• What needs to be done: Nothing but the pictures should be left out when the entries below are duplicated.

═════ Extracted records ═════

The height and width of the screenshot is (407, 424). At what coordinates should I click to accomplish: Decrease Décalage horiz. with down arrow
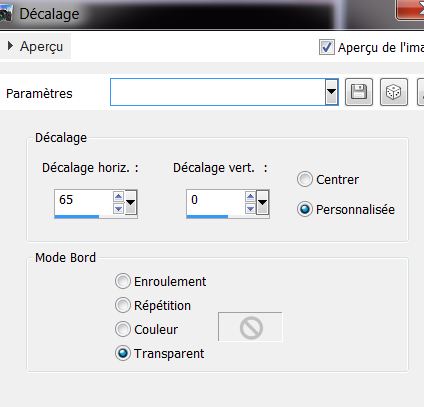coord(119,209)
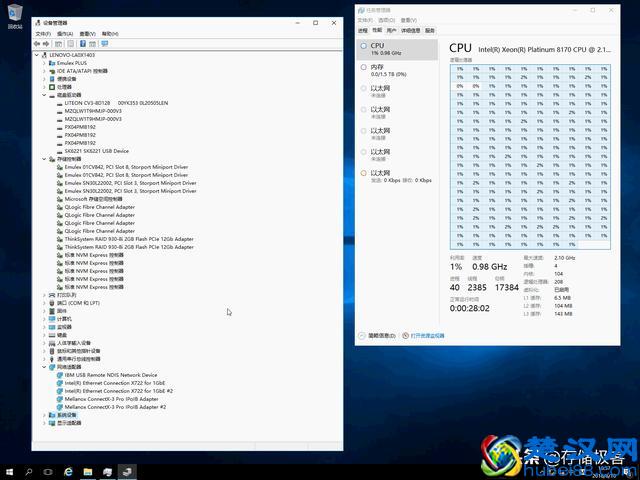Click 简略信息 to collapse Task Manager details
The height and width of the screenshot is (480, 640).
click(x=381, y=336)
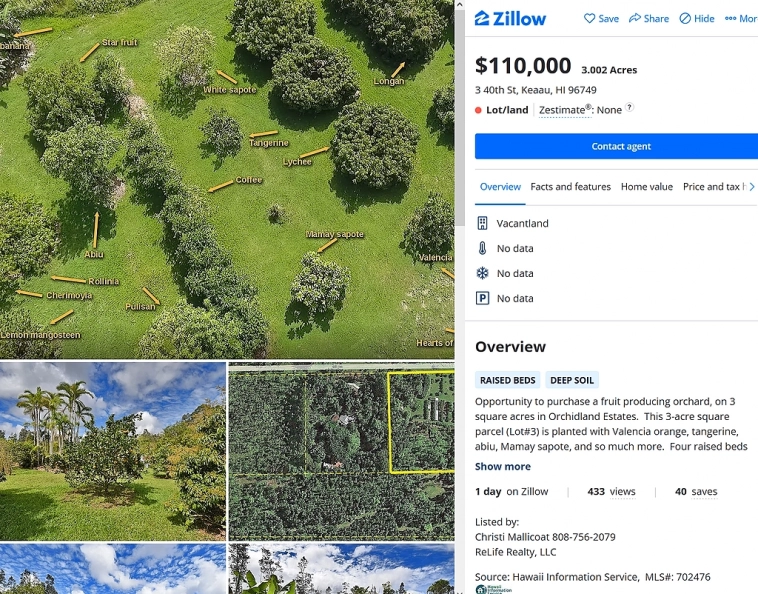This screenshot has width=758, height=594.
Task: Save this listing with the heart icon
Action: pos(590,18)
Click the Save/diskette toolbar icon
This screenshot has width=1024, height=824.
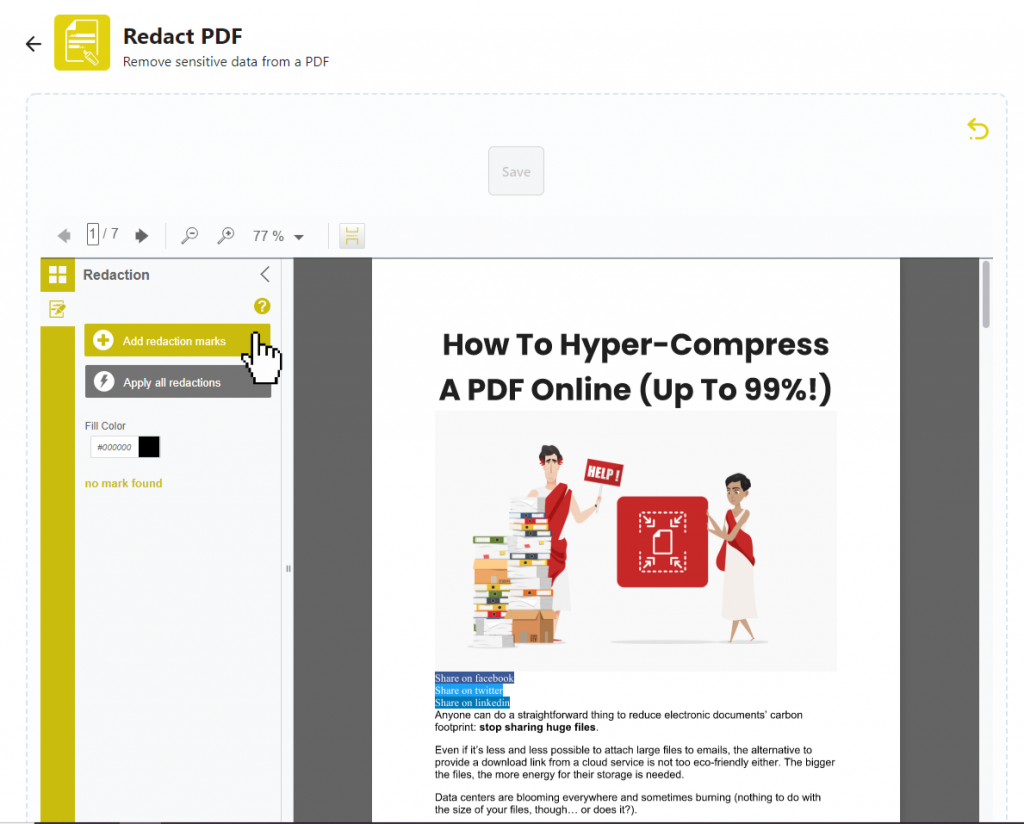click(351, 235)
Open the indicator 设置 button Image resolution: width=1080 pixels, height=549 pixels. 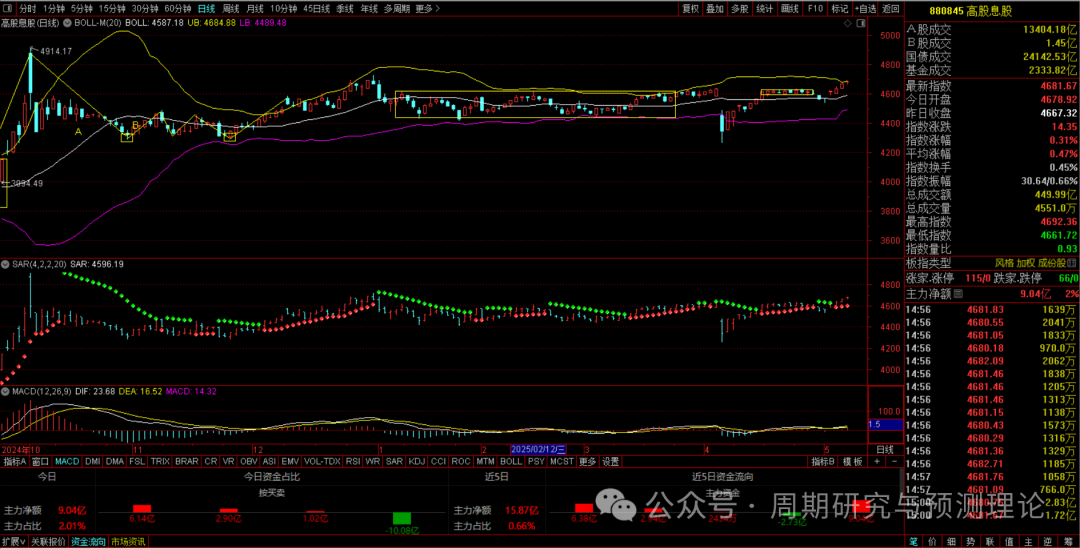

═════

• Exercise answer:
The height and width of the screenshot is (407, 424). At what coordinates should I click to accomplish: Decrease Décalage horiz. with down arrow
coord(119,209)
Click 简略信息 to collapse Task Manager details
The height and width of the screenshot is (480, 640).
click(x=381, y=336)
This screenshot has width=758, height=594.
Task: Save this listing with the heart icon
Action: pos(590,18)
Click the Save/diskette toolbar icon
This screenshot has width=1024, height=824.
click(351, 235)
Open the indicator 设置 button Image resolution: width=1080 pixels, height=549 pixels. 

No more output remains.